§ Exercise
Once the line with "Where should I" is found in the entries below, print it and each following line exactly, stopping after the line with "Viewport: 532px width, 496px"; print nothing else.

==== Supplied entries

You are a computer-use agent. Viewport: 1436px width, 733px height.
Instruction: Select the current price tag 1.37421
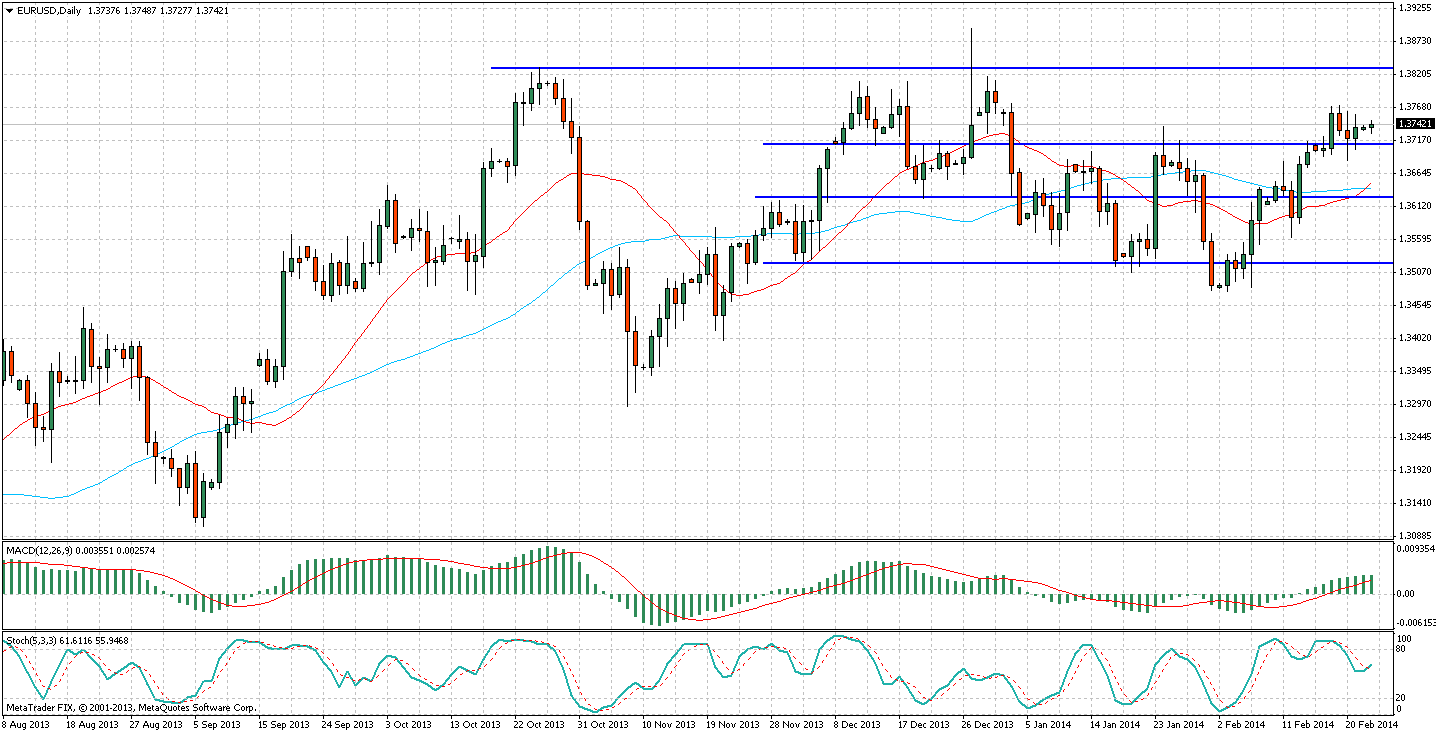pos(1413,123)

========
==== Supplied entries

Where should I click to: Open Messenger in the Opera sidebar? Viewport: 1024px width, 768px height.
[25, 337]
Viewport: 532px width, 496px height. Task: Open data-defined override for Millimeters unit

========

§ Result
Where should I click to: Open Messenger in the Opera sidebar? Viewport: 1024px width, 768px height.
[25, 337]
Viewport: 532px width, 496px height. Task: Open data-defined override for Millimeters unit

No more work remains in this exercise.